• _The task_
Your output should contain every record, unchanged.

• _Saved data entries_
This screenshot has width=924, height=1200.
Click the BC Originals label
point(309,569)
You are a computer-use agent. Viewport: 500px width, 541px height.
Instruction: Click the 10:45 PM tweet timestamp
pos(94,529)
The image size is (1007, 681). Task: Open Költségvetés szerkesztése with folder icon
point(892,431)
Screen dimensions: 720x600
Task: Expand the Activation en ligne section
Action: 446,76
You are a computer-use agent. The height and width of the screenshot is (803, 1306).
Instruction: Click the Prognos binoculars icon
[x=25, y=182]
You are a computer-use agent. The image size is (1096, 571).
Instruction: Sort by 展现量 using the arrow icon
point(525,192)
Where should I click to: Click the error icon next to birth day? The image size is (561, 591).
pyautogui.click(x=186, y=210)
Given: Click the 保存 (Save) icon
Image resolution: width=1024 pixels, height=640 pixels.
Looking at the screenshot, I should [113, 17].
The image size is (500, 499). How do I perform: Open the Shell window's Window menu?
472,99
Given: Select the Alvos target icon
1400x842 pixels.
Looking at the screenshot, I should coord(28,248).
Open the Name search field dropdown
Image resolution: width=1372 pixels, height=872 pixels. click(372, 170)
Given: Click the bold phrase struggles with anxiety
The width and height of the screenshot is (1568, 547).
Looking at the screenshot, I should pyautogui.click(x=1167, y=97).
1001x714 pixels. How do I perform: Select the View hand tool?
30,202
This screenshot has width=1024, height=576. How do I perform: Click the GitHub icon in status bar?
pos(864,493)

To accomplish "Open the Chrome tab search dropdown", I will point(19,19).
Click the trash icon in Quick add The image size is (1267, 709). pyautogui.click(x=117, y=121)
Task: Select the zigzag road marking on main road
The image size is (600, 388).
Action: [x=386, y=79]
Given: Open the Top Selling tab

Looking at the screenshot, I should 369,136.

• _Written solution_
This screenshot has width=924, height=1200.
Click the BC Originals label
point(309,569)
You are a computer-use agent. Viewport: 500px width, 541px height.
Instruction: Click the 10:45 PM tweet timestamp
pos(94,529)
The image size is (1007, 681). Task: Open Költségvetés szerkesztése with folder icon
point(892,431)
Screen dimensions: 720x600
Task: Expand the Activation en ligne section
Action: 446,76
You are a computer-use agent. The height and width of the screenshot is (803, 1306).
Instruction: Click the Prognos binoculars icon
[x=25, y=182]
You are a computer-use agent. The image size is (1096, 571).
Instruction: Sort by 展现量 using the arrow icon
point(525,192)
Where should I click to: Click the error icon next to birth day? The image size is (561, 591).
pyautogui.click(x=186, y=210)
Given: Click the 保存 (Save) icon
Image resolution: width=1024 pixels, height=640 pixels.
Looking at the screenshot, I should [113, 17].
The image size is (500, 499). How do I perform: Open the Shell window's Window menu?
472,99
Given: Select the Alvos target icon
1400x842 pixels.
Looking at the screenshot, I should coord(28,248).
Open the Name search field dropdown
Image resolution: width=1372 pixels, height=872 pixels. click(372, 170)
Given: Click the bold phrase struggles with anxiety
The width and height of the screenshot is (1568, 547).
Looking at the screenshot, I should pyautogui.click(x=1167, y=97).
1001x714 pixels. How do I perform: Select the View hand tool?
30,202
This screenshot has width=1024, height=576. How do I perform: Click the GitHub icon in status bar?
pos(864,493)

To accomplish "Open the Chrome tab search dropdown", I will point(19,19).
Click the trash icon in Quick add The image size is (1267, 709). pyautogui.click(x=117, y=121)
Task: Select the zigzag road marking on main road
The image size is (600, 388).
Action: [x=386, y=79]
Given: Open the Top Selling tab

Looking at the screenshot, I should 369,136.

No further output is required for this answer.